How/where to install them is described in detail in the "locations" section
above, especially [this][localcode] and [this][pushcode].  The summary is that
you put them in the "hooks/common" sub-directory within the directory whose
name is given in the `LOCAL_CODE` rc variable, then run `gitolite setup`.

### repo-specific hooks {#rsh}

@@red(**WARNING**: If your site makes a distinction between "right to push the
admin repo" and "right to run arbitrary commands on the server" (i.e., if not
all of your "admins" have shell access to the server), this is a security
risk.

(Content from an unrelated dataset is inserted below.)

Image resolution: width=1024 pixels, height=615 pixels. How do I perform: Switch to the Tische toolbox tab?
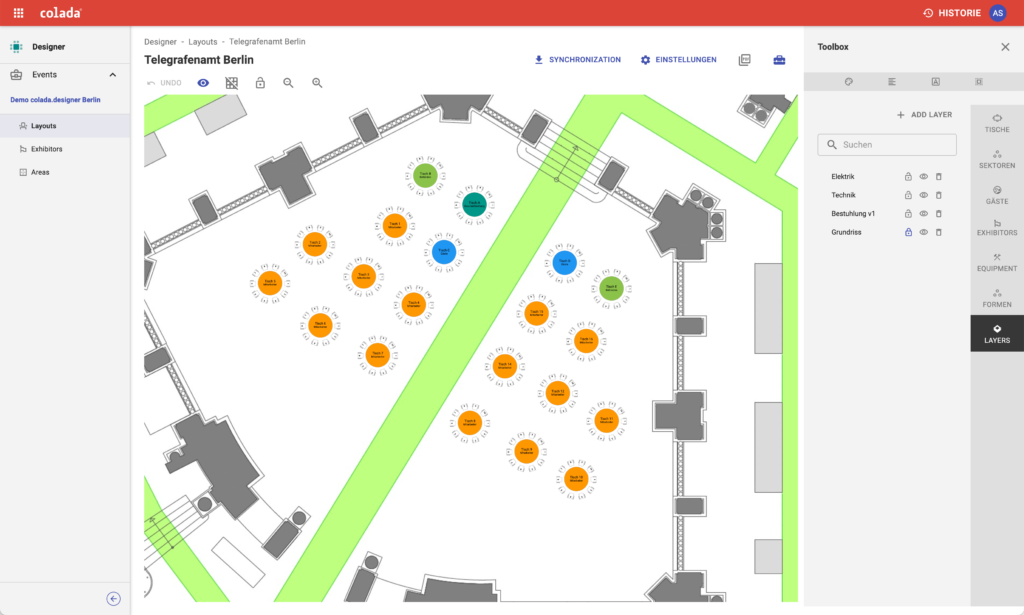coord(996,123)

If that is the case, **do not enable this feature**.)@@

If you want to add hooks only to specific repos, you can just do it manually
if you wish -- just log on to the server and add hooks (except update hook
and, for the special gitolite-admin repo, the post-update hook -- touch these
and all bets on gitolite's functionality are off).

However, if you want to do that from within gitolite, and thus keep everything
together, you can do that also.  Here's how.

  * Create a directory called `hooks/repo-specific` in whatever location you
    decided to use for your non-core code (i.e., direct on the server, or
    within the gitolite-admin repo).

  * Add your hooks here, with descriptive names (i.e., not "post-receive",
    etc., but maybe "jenkins" or "deploy" or whatever).

  * Uncomment the 'repo-specific-hooks' line in the rc file or add it to the
    ENABLE list if it doesn't exist.

    If your rc file does not have an ENABLE list, you need to add this to the
    POST_COMPILE and the POST_CREATE lists.  Click [here][addtrig] for more on
    all this.

  * Now add lines like this to your conf file:
.#! conf/vim-color
        repo    foo
            option hook.post-receive    =   deploy
.end

    The syntax should be fairly obvious, but just to be clear, in this case a
    symlink called "post-receive" will be placed in foo.git/hooks, pointing to
    the executable called "deploy" in hooks/repo-specific in the local-code
    area.

    **WARNING**: if the hook already exists, it is silently overwritten.

    **WARNING**: @@gray((v3.5.x or below))@@ once the hook is placed, you can't remove it through
    gitolite.  That is, removing the option line won't do anything.  You'll
    have to go to the server and remove it manually.

  * @@gray((v3.6+))@@ You can assign multiple targets for each hook.  For
    example, you could say
.#! conf/vim-color
        repo    foo
            option hook.post-receive    =   deploy mail-admins
.end

    where "deploy" and "mail-admins" are pieces of code that do whatever their
    names suggest, and both are, independently, candidates for being run from
    a post-receive hook.

    When you do this, gitolite does whatever is needed to run each of them as
    independent post-receive hooks (including sending them info over their
    STDIN as documented in 'man githooks').

  * @@gray((v3.6+))@@ You can change these hooks by saying:
.#! conf/vim-color
        repo    foo
            option hook.post-receive    =   deploy mail-admins
.end

    or delete all of them by saying:
.#! conf/vim-color
        repo    foo
            option hook.post-receive    =   ""
.end

## syntactic sugar {#sugar}

Sugar scripts help you change the perceived syntax of the conf language.  The
base syntax of the language is very simple, so sugar scripts take something
*else* and convert it into that.

That way, the admin sees additional features (like allowing continuation
lines), while the parser in the core gitolite engine does not change.

If you want to write your own sugar scripts, please read the "your own sugar"
section in [dev-notes][] first then email me.

You enable a sugar script by uncommenting the feature name in the ENABLE list
in the rc file.

## triggers

Triggers have their own [page][triggers].

## VREFs

VREFs also have their own [page][vref].